Hilf mit, Seepferdchen zu finden!

Kurzschnäuziges Seepferdchen zwischen Seegräsern und Rotalgen © Anja Bertuch, WWF
Kurzschnäuziges Seepferdchen zwischen Seegräsern und Rotalgen © Anja Bertuch, WWF

Seepferdchen sind echt selten im Wattenmeer. Zwischen 2000 und 2019 wurden dort an den Stränden nur fünf Seepferdchenfunde gemeldet. Doch seit 2022 nimmt die Zahl der Funde deutlich zu. 2024 wurden von Januar bis Ende März bereits neun Seepferdchen an Wattenmeerstränden gefunden. Heißt das, die Seepferdchen kommen zurück? Wo gibt es überhaupt welche und wie viele? Das wollen wir herausfinden.

Deshalb hat der WWF mit vielen anderen Organisationen ein Projekt gestartet. Es heißt: Findet das Nordseepferdchen! Wenn du mit deiner Familie an einem Strand am Wattenmeer unterwegs bist, dann achte mal genau darauf, ob da nicht ein Seepferdchen angespült wurde.

Was tun, wenn du ein Seepferdchen findest?

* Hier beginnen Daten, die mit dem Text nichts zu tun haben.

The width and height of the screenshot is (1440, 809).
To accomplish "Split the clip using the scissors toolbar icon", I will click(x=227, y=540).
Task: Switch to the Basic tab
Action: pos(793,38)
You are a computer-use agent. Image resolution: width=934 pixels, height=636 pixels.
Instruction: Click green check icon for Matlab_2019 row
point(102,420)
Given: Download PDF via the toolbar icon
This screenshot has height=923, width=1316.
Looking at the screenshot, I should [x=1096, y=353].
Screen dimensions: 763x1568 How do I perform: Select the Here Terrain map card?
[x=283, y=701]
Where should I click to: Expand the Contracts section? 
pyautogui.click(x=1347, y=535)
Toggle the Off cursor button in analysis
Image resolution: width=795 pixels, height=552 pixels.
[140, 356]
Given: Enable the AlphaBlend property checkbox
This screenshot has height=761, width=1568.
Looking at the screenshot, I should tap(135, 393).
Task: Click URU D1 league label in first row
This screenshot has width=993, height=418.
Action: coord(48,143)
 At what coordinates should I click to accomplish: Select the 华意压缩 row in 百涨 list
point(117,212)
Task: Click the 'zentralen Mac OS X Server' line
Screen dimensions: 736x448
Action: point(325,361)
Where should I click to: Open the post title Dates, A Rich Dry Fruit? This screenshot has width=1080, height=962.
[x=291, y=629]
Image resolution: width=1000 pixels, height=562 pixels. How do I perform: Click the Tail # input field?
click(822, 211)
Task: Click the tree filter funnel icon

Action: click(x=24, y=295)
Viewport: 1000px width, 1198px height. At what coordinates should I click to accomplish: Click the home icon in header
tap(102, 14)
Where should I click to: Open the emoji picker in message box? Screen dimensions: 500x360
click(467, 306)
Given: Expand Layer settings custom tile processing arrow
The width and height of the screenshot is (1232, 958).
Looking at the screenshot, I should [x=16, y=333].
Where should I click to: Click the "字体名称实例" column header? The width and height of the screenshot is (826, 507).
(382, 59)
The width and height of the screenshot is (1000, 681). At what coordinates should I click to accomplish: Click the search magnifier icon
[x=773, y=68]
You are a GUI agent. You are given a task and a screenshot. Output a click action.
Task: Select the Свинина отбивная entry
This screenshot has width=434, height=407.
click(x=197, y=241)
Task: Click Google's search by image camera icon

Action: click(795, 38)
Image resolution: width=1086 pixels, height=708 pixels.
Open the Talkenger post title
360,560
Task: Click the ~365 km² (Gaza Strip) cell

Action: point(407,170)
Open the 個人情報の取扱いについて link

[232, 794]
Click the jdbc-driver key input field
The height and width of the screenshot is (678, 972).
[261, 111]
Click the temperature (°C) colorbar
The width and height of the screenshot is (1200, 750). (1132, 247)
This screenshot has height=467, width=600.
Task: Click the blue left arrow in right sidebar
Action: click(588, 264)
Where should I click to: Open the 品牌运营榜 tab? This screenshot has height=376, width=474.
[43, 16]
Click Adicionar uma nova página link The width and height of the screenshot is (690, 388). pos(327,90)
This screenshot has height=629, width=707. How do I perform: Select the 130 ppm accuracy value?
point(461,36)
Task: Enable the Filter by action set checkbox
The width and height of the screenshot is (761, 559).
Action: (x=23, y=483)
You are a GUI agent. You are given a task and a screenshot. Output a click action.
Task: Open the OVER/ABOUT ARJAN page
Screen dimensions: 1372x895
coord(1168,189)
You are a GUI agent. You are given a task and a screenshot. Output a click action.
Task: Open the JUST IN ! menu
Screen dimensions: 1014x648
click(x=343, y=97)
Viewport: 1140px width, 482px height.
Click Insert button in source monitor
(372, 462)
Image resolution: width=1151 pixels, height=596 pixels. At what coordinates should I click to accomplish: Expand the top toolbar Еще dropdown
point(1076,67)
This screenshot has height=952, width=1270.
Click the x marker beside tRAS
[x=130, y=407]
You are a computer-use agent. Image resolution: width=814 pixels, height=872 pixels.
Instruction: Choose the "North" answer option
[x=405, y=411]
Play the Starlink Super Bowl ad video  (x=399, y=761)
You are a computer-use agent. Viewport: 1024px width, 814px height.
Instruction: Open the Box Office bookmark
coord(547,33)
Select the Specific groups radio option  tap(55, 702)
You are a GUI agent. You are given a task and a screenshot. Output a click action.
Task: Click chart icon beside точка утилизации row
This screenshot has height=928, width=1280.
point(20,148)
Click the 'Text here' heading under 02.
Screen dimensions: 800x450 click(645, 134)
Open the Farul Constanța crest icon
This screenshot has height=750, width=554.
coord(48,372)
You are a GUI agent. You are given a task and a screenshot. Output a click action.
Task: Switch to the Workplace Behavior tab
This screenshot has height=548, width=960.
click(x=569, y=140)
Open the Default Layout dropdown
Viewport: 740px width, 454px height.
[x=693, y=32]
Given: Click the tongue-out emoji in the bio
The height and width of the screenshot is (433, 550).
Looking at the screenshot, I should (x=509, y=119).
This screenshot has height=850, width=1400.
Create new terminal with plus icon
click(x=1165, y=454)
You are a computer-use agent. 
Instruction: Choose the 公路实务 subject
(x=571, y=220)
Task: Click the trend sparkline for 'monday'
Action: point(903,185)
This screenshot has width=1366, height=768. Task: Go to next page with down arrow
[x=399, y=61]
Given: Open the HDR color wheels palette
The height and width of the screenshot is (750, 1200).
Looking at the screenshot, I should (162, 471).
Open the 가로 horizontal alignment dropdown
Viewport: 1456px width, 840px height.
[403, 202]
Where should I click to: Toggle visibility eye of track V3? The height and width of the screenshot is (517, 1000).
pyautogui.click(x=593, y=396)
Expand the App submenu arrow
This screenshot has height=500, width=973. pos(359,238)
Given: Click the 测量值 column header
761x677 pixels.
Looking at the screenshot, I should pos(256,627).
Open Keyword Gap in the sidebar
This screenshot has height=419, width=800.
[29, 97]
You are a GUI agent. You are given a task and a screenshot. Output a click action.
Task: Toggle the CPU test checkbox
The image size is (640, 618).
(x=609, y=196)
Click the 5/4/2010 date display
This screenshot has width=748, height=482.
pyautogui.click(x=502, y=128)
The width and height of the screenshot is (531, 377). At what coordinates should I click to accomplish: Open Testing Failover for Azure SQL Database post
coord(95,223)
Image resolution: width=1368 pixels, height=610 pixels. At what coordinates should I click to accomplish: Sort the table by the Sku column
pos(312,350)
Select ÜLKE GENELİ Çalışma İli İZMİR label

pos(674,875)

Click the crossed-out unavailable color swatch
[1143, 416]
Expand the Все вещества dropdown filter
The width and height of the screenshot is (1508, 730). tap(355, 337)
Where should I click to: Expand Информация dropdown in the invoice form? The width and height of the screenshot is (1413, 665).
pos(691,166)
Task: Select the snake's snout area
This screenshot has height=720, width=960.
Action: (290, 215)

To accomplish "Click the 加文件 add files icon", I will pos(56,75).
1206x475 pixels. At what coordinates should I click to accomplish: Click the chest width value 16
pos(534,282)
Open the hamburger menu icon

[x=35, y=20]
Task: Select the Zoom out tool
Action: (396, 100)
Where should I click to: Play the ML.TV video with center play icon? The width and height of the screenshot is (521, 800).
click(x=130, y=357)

  • Mach ein Foto, am besten mit einer Münze daneben, damit man im Vergleich sieht, wie groß das Seepferdchen ist. Das Foto kannst du dann in einer E-Mail an den WWF schicken. Vergiss nicht, Datum und Ort reinzuschreiben, also wann und wo du das Seepferdchen gefunden hast.
  • Wenn das Seepferdchen noch leben sollte, dann setze es am besten wieder zurück ins Meer.
  • Wenn das Seepferdchen tot ist und du im niedersächsischen Wattenmeer bist, zum Beispiel auf einer ostfriesischen Insel, dann gib das Tier bitte beim örtlichen Nationalpark-Haus ab.
  • Wenn das Seepferdchen tot ist, und du im schleswig-holsteinischen Wattenmeer bist, dann am besten einfach liegenlassen.

Gefundene Seepferdchen werden später an der Universität Kiel auf ihr Erbgut untersucht, um so herauszufinden, aus welcher Population sie stammen.